* **Stored data entries**:

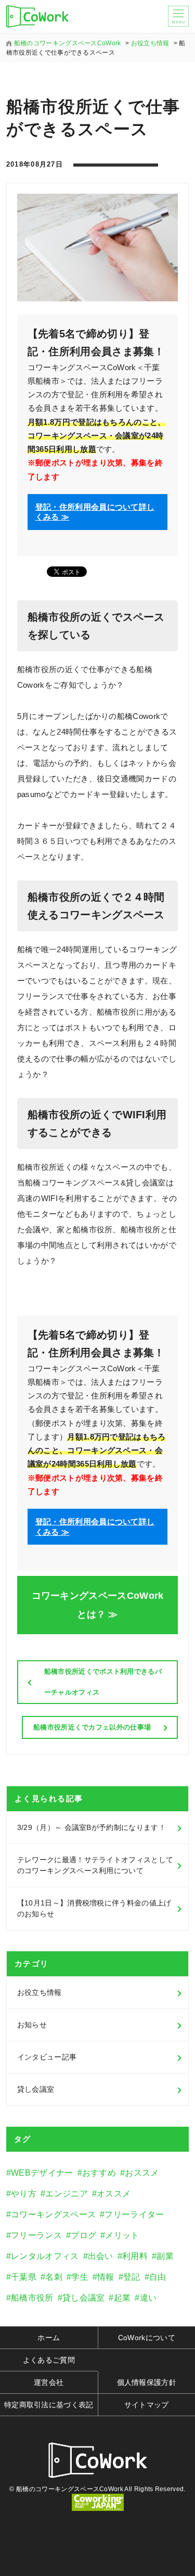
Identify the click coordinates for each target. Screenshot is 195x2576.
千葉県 (23, 2276)
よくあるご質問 (49, 2360)
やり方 (23, 2193)
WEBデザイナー (42, 2172)
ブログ (83, 2235)
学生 (79, 2276)
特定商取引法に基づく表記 (49, 2405)
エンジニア (66, 2193)
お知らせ (32, 2025)
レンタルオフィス (45, 2256)
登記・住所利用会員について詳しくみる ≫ (95, 512)
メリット (122, 2235)
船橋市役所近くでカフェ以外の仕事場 (92, 1727)
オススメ (114, 2193)
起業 (122, 2297)
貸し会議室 (36, 2089)
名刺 (53, 2276)
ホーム (48, 2337)
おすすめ (99, 2172)
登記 (131, 2276)
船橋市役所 (32, 2297)
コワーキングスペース (53, 2214)
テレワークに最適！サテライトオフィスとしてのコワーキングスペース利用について (95, 1865)
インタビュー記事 (47, 2057)
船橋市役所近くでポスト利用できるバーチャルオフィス (103, 1682)
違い (148, 2297)
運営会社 (48, 2382)
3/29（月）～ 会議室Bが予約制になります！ (91, 1827)
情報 (105, 2276)
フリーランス (36, 2235)
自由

* **Exercise prompt**: Please give a word-for-word repetition of the lines from the one containing "貸し会議室 (36, 2089)" through the last line of the data above, including both, and nothing besides.

* **Answer section**:
貸し会議室 (36, 2089)
名刺 (53, 2276)
ホーム (48, 2337)
おすすめ (99, 2172)
登記 (131, 2276)
船橋市役所 (32, 2297)
コワーキングスペース (53, 2214)
テレワークに最適！サテライトオフィスとしてのコワーキングスペース利用について (95, 1865)
インタビュー記事 (47, 2057)
船橋市役所近くでポスト利用できるバーチャルオフィス (103, 1682)
違い (148, 2297)
運営会社 (48, 2382)
3/29（月）～ 会議室Bが予約制になります！ (91, 1827)
情報 (105, 2276)
フリーランス (36, 2235)
自由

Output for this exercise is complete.